Taco Bell Programming

Ted Dziuba has an interesting article on what he calls Taco Bell Programming; it’s worth reading – there is a lot of value in the concept he’s promoting.  I had some concerns about the practicality of the approach, so I ran some tests.

I produced a 297MB file containing 20 million lines of more-or-less random data:

ruby -e '20000000.times { |x| 
  puts "#{x}03#{rand(1000000)}" 
}' > bigfile.txt

Then I ran:

cat bigfile.txt |
  gawk -F '03' '{print $1, $0}' |
  xargs -n2 -P7 printf "%s -- %sn" > newfile.txt

This is a baseline; a data producer, such as pulling from a database, is going to produce data more slowly than cat, and printf is going to write lines more quickly than whatever we’re doing to process the data.  Here are the results:

P     Time
7     68m
3     88m
1     241m

xargs was doing all of the work in this test, as far as top could tell, but the multiple processing helped.  This confirmed my suspicions: xargs is having to spawn off a new Linux process for every line, which is not cheap.  For comparison, a similar program written in Erlang (not known as being the fastest language in the world) was able to process the same amount of data, on a machine with half as many cores, in 20 minutes.  In addition, the machine that it was running on was also: (1) running a process which was pulling data from a SqlServer database, itself, consuming 90% of a core, (2) inserting the results into a MongoDB database, and (3) running the MongoDB server that was being inserted into.  So: half the resources, doing much more work, and it still runs over 3x as fast.

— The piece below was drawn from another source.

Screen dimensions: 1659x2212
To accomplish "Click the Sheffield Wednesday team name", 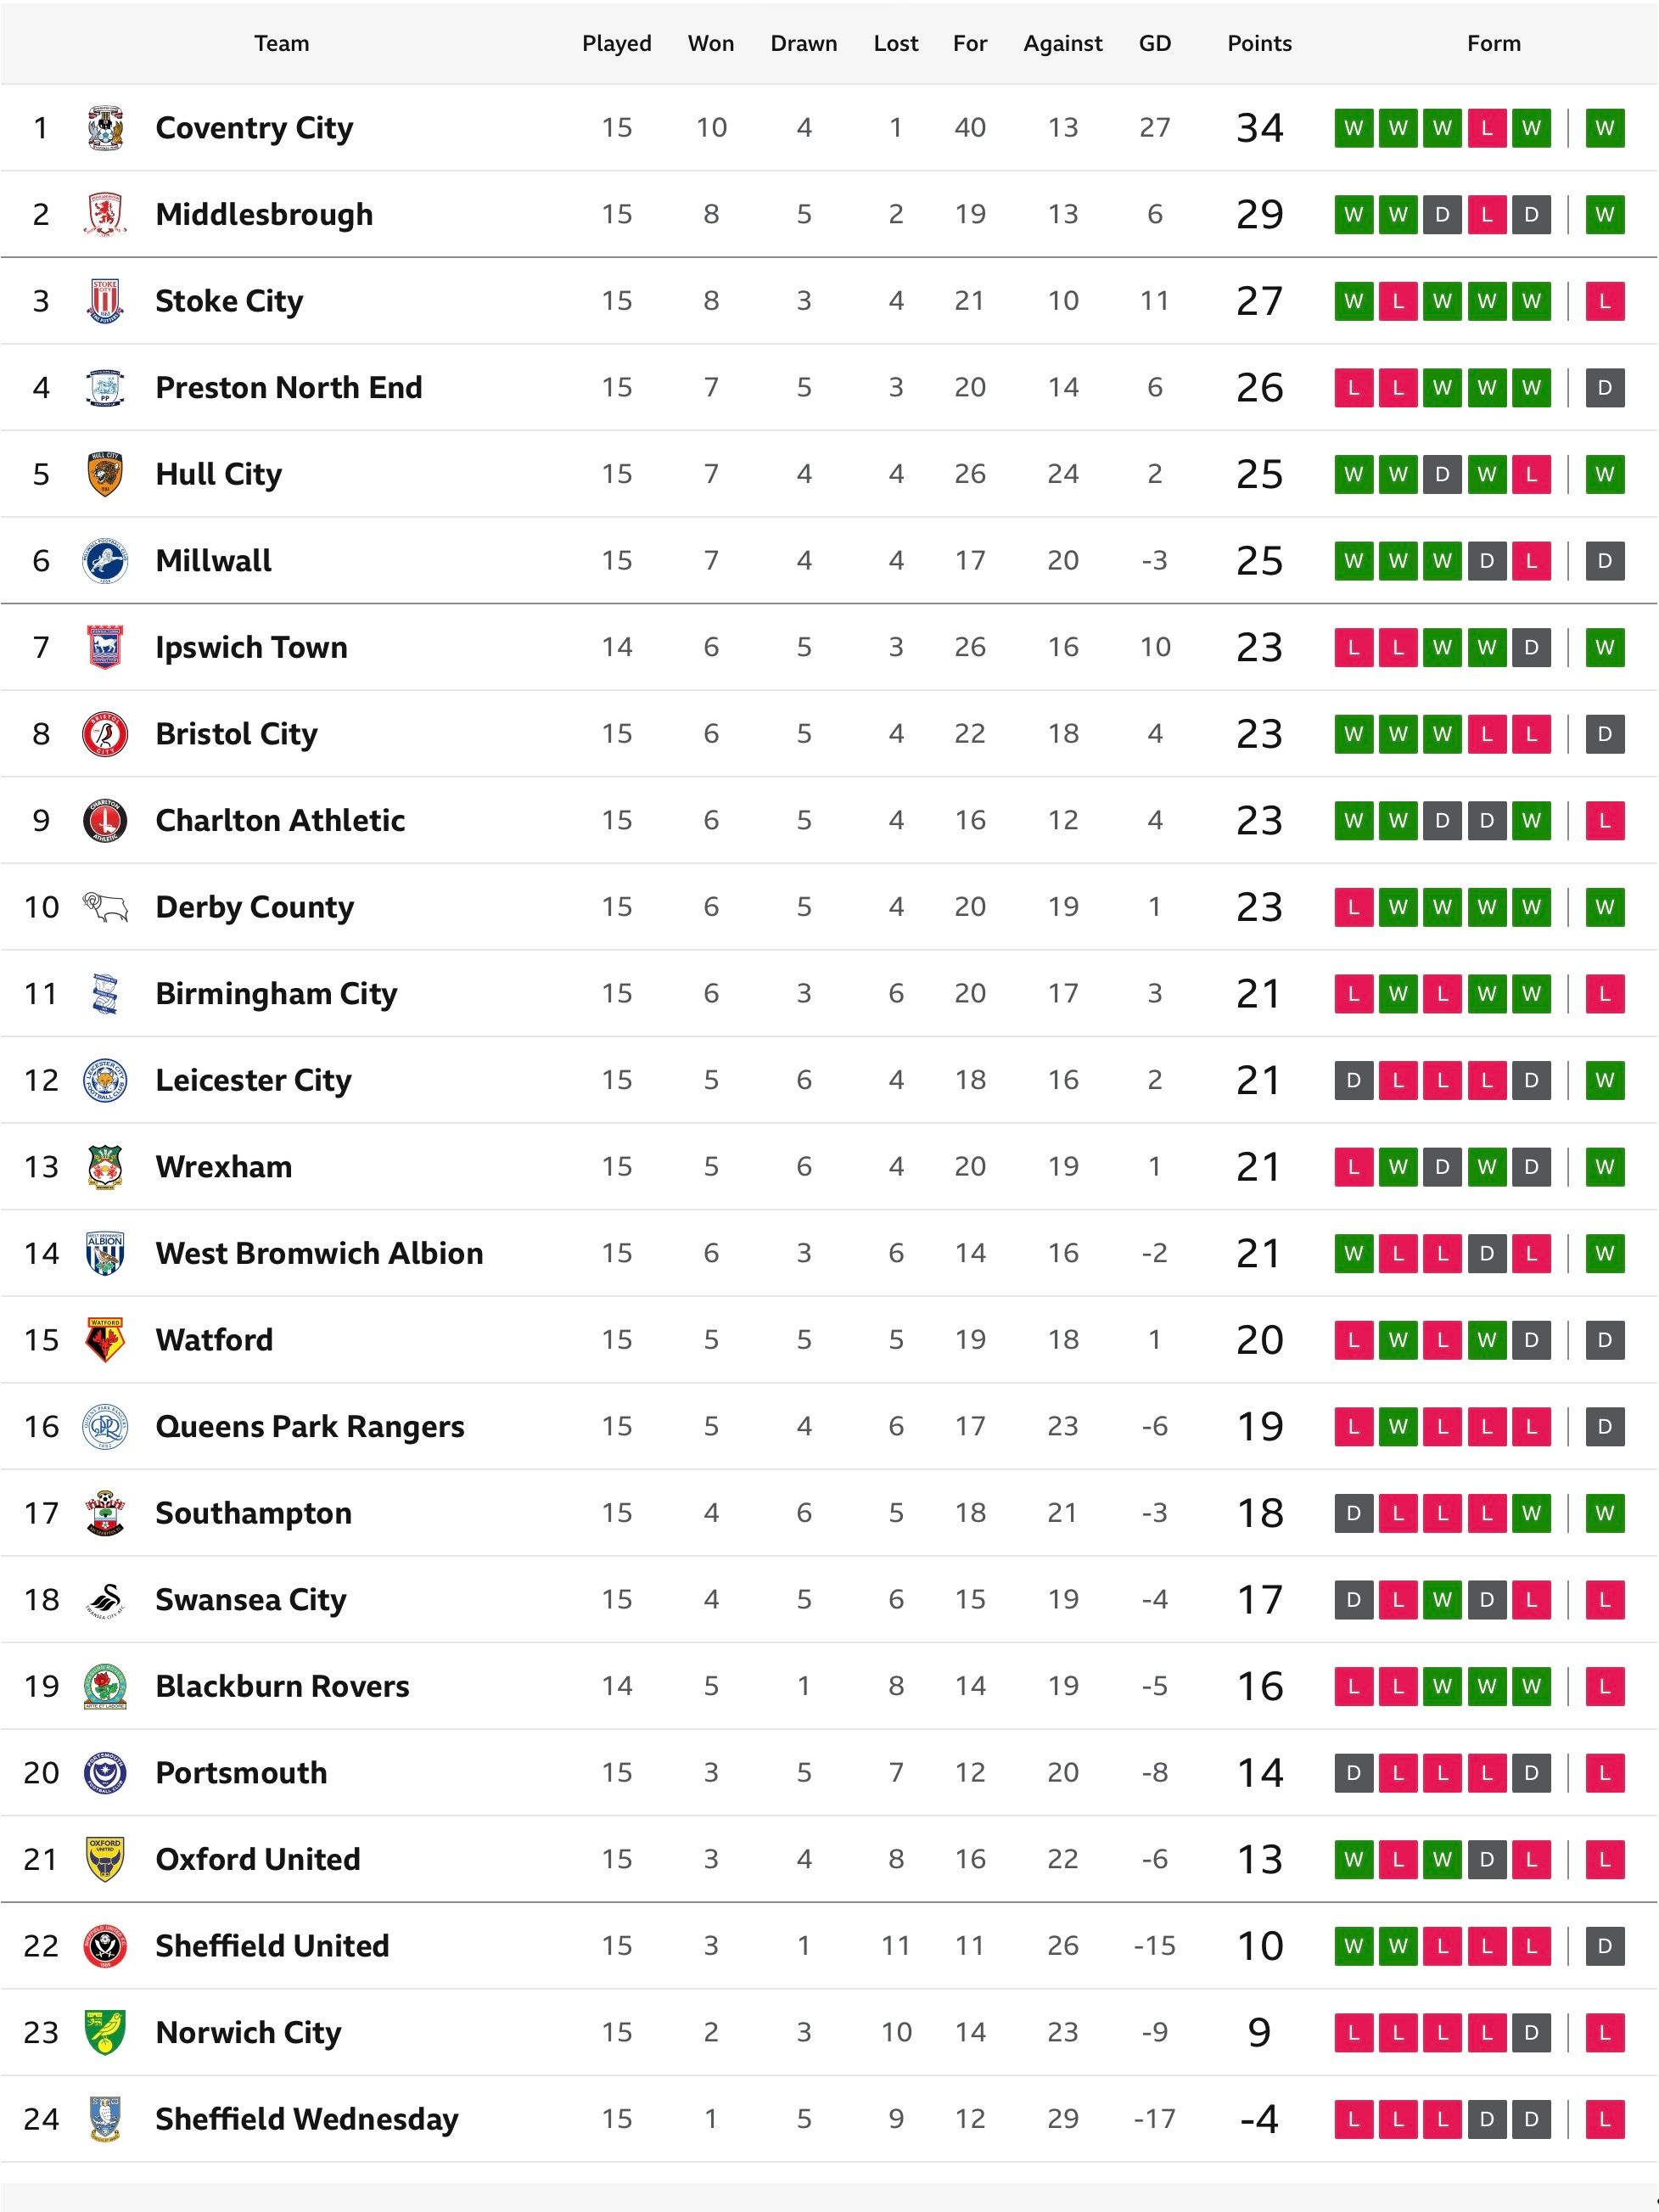I will pyautogui.click(x=307, y=2119).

Ted’s main point – that code is a liability – is still valid, and it’s always useful starting out a project asking yourself how you could solve your problem with such tools.  However, take such approaches with a grain of salt; if you can afford lackluster performance, it’s probably a worthwhile solution.  If performance is any sort of consideration, you may need to seek other solutions.